[AIM OF THE TASK] Output the line containing "all of our products (1199, 443)" and each line after it through the end of the data, exactly as written, with pictures left out.

[Collected data]
===============
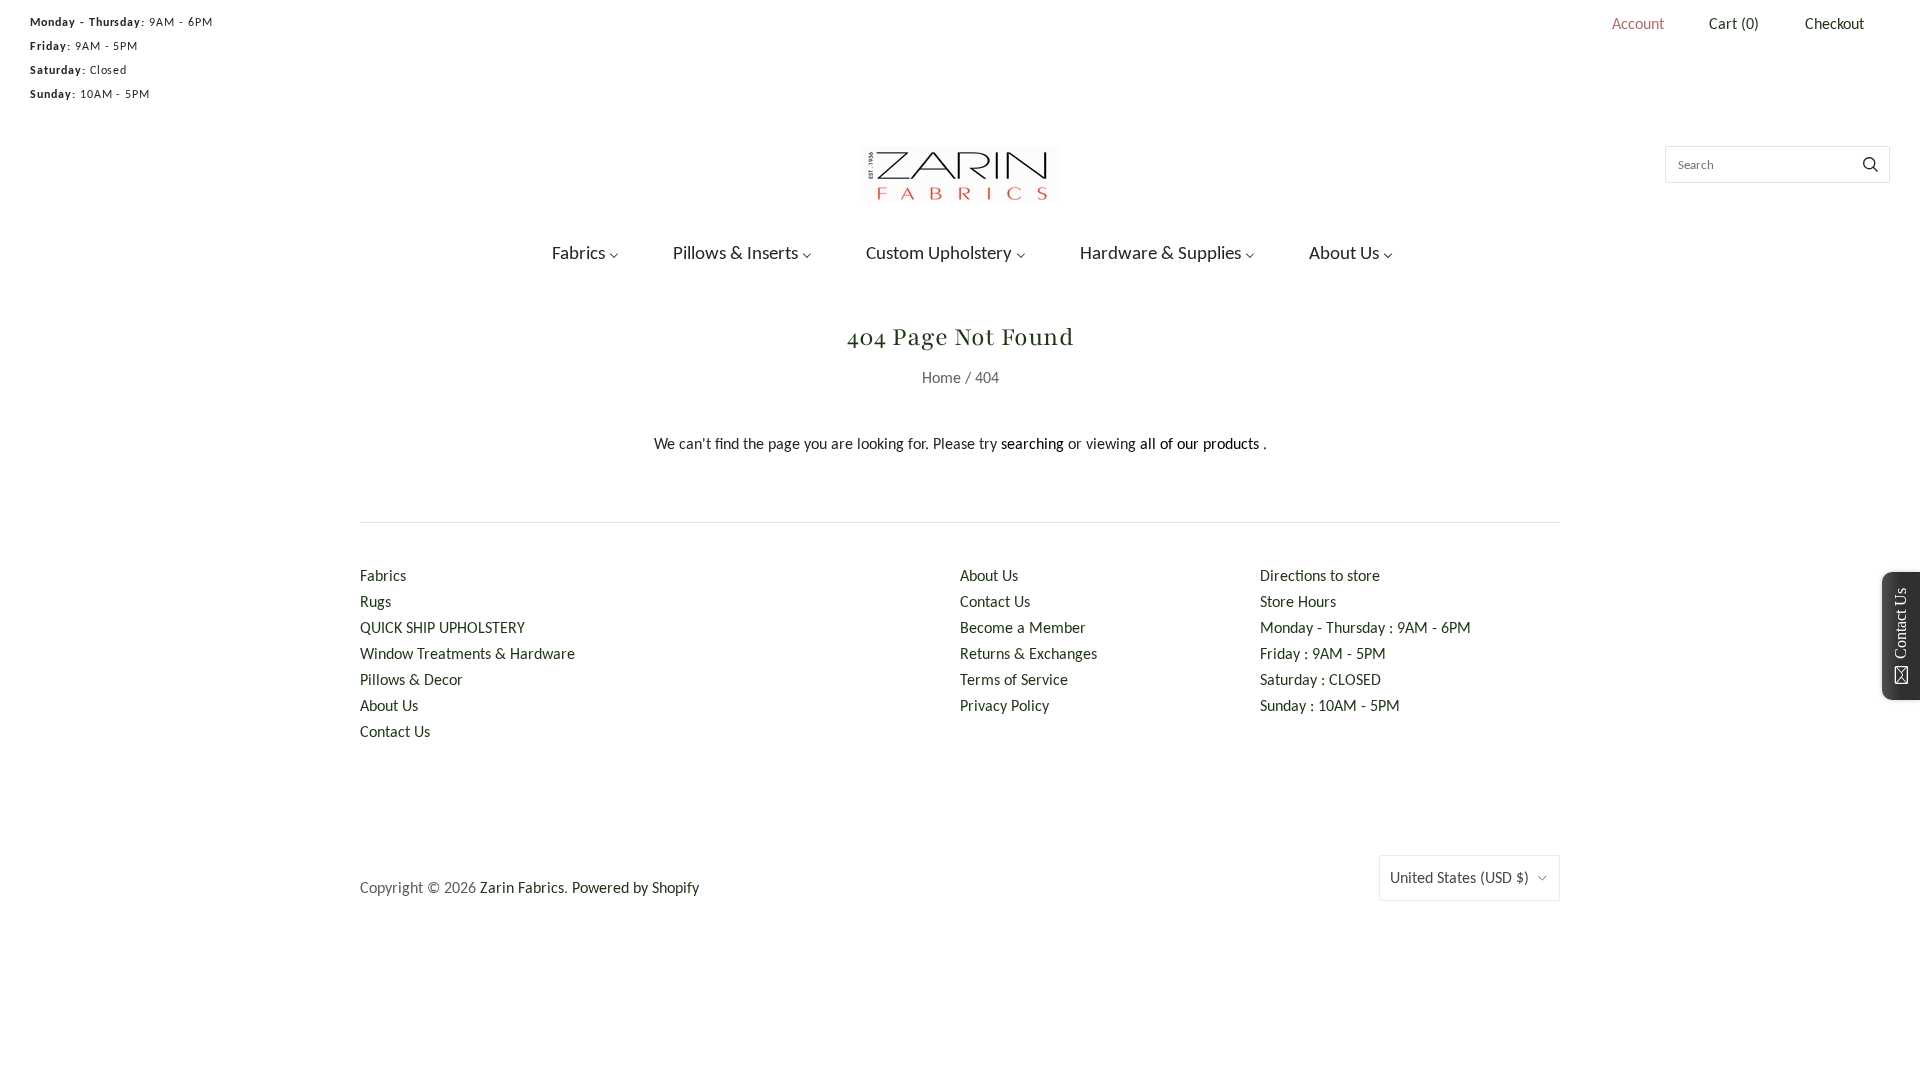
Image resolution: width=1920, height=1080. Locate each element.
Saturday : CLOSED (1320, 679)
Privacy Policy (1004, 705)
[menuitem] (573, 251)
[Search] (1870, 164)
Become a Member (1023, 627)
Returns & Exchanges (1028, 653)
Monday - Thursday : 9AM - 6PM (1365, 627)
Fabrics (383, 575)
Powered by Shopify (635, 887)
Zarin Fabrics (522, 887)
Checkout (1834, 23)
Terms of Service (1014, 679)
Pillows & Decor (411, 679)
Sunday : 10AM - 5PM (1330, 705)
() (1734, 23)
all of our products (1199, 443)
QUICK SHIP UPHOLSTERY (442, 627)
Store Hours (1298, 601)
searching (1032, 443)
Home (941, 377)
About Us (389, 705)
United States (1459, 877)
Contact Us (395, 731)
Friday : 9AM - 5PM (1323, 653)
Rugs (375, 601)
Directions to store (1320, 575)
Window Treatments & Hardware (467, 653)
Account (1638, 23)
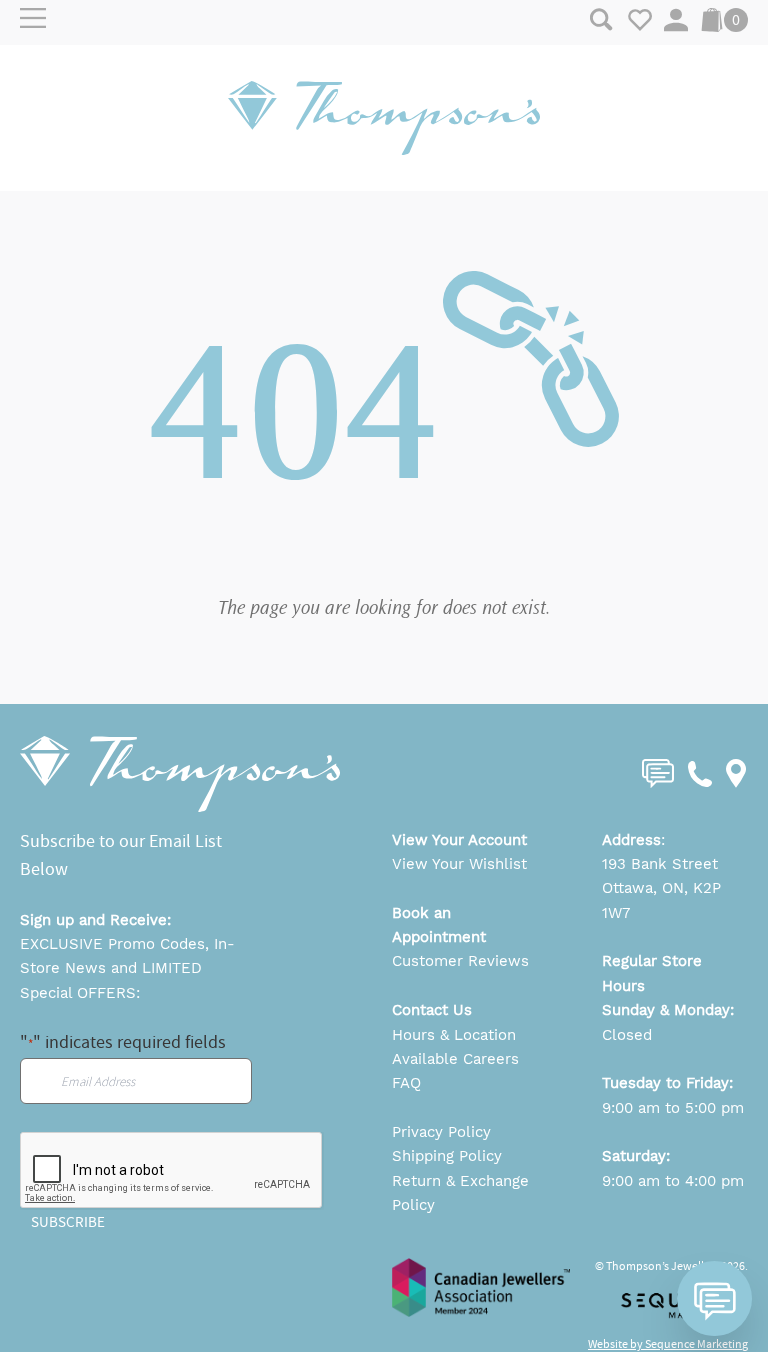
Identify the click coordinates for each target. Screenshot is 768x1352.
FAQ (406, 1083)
===============
[THE ANSWER]
all of our products (1199, 443)
QUICK SHIP UPHOLSTERY (442, 627)
Store Hours (1298, 601)
searching (1032, 443)
Home (941, 377)
About Us (389, 705)
United States (1459, 877)
Contact Us (395, 731)
Friday : 9AM - 5PM (1323, 653)
Rugs (375, 601)
Directions to store (1320, 575)
Window Treatments & Hardware (467, 653)
Account (1638, 23)
Identify the click coordinates for each target. Screenshot is 768x1352.
FAQ (406, 1083)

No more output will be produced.